Dans le style de Pierre Desproges, en hommage...

Je me rappelle ce salon RH, en sous sol entre les tours brillantes et arides de La Défense. Un ami bien intentionné m’y avait fait rencontrer l’un de ces « incontournables » des manifestations et évènements « HR » du tout Paris. Aussitôt vu, aussitôt dit : je devais écrire dans sa revue banale, interviewer des sommités, être partenaire avec RH info de l’évènement du siècle, par lui assurément bientôt organisé. Itinéraire hagiographique qu’il projetait jusqu’au zénith, avec la suffisance de celui qui « peut », à défaut d’humanité.

Je me souviens de la séance photo : déambulant tristement dans les méandres torses de couloirs néonnisés, nous plaçâmes trois chaises autour d’une maigre table aux pieds dépliables. L’incontournable tyrannisa pendant 30 longues minutes le malheureux petit oiseau censé saisir nos inénarrables faciès, sur la seule exigence de son propre profil, mi chafouin, mi has been, mais toujours pleinement satisfait de lui-même. Des heures où la contenance a des vertus que l’on envie aux limites d’une impatience mal contenue.

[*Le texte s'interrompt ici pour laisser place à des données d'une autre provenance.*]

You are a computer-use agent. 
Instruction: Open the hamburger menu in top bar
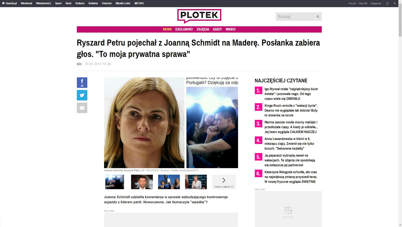(x=387, y=3)
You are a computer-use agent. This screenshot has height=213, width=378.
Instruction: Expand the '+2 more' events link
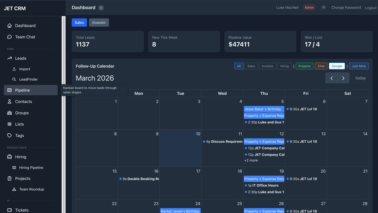(x=251, y=160)
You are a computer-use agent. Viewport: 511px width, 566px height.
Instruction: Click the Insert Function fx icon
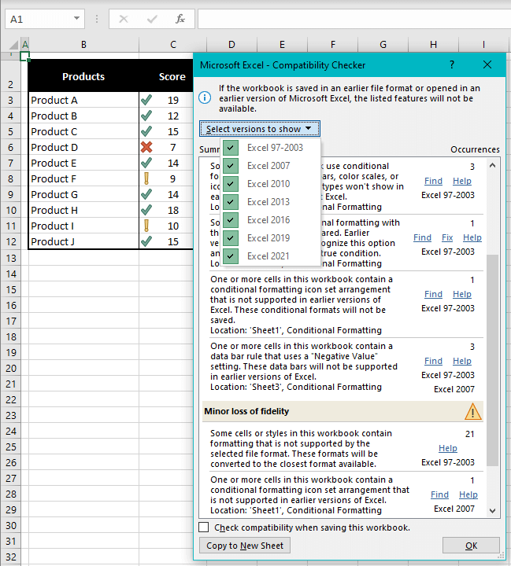coord(180,18)
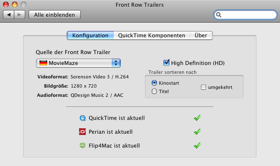Click the magnifying glass search icon
Screen dimensions: 280x166
[x=219, y=15]
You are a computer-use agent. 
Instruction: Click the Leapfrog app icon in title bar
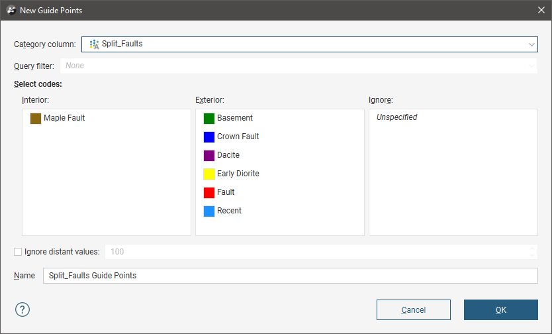click(x=11, y=11)
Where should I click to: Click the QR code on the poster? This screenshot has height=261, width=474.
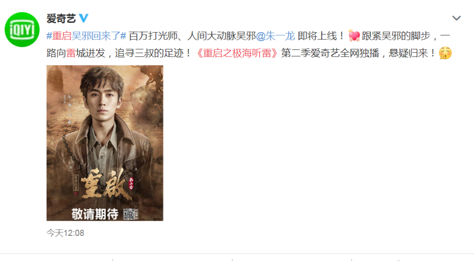129,214
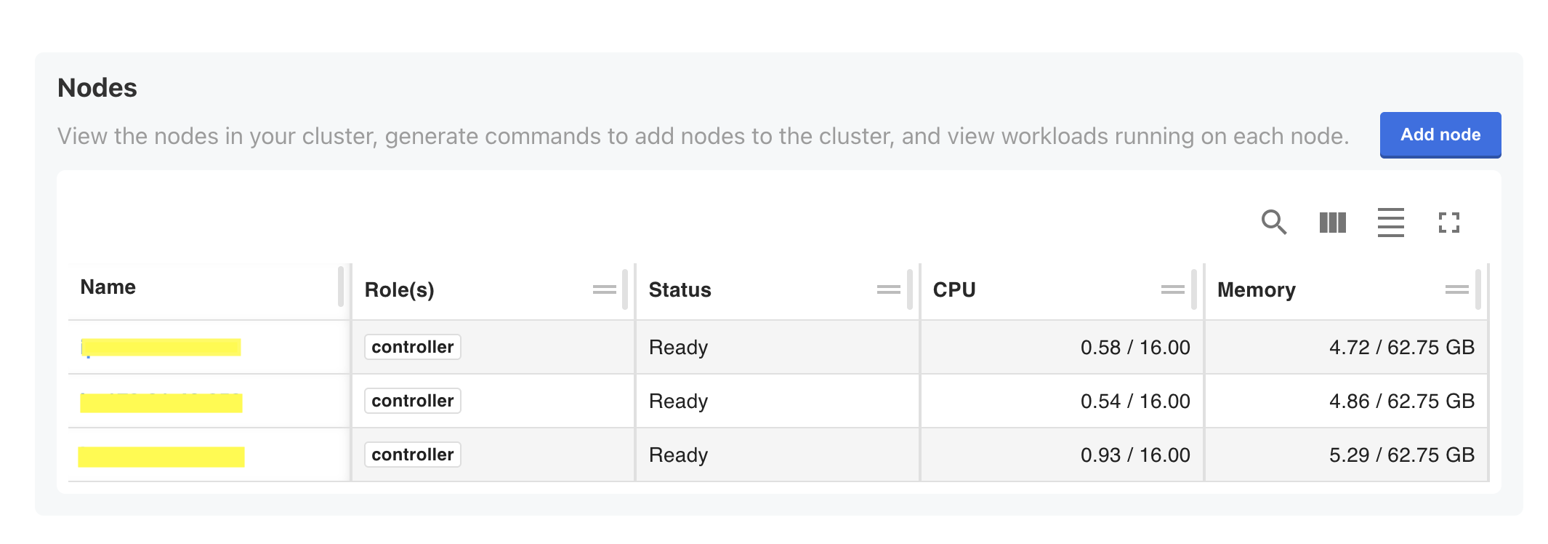Image resolution: width=1548 pixels, height=544 pixels.
Task: Open node link in the 0.93 CPU row
Action: pos(161,456)
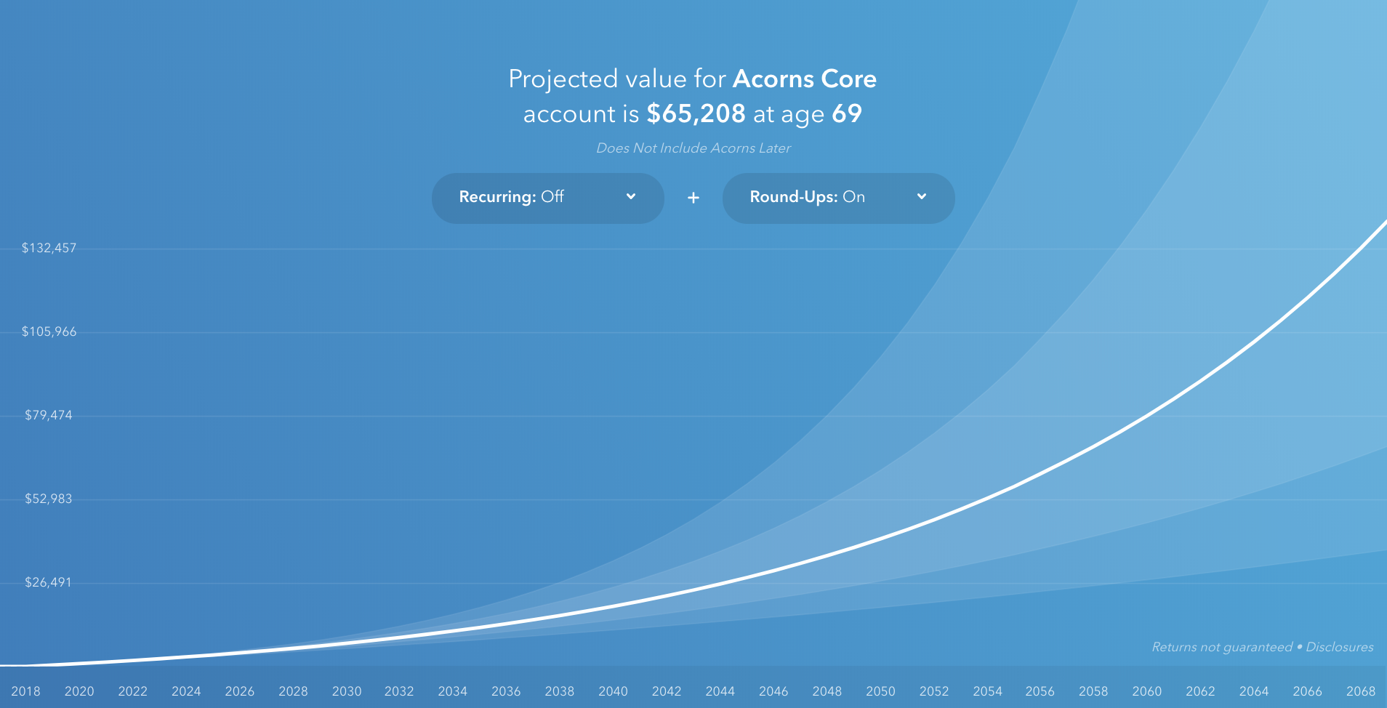Click the age 69 text in the heading

(848, 113)
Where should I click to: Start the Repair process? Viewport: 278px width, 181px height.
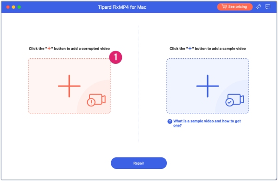point(139,163)
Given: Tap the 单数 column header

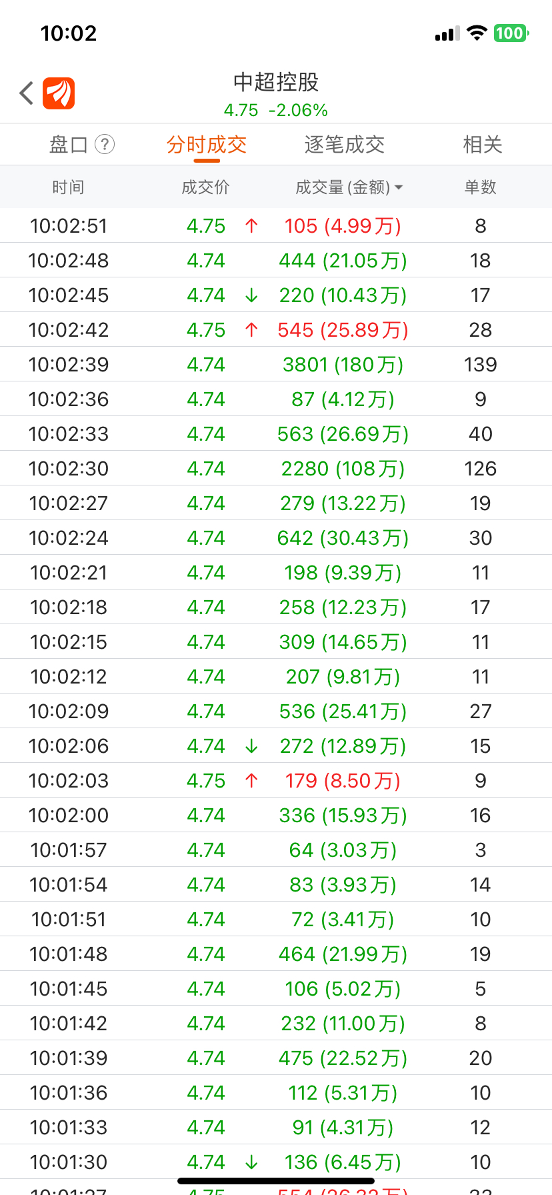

Là, entre deux prises, je vis défiler des arrivistes et des infatués, des muguets de cour et des ambitieux sans moyens, des rats de direction et des grenouilles sans scrupules, venus rendre au « maître » leurs rapports obséquieux ; de ces femmes, jeunes et presque belles, prêtes à tout pour un destin supposément public, sans relations réelles ; de ces hommes couchés ravalant leur humiliation d’avaler tout ce qui tombe d’un homme qui « fait ». Je voyais les plus serviles se laisser injurier avec cette assiduité silencieuse qu’on impute aux truies sous les assauts du verrat.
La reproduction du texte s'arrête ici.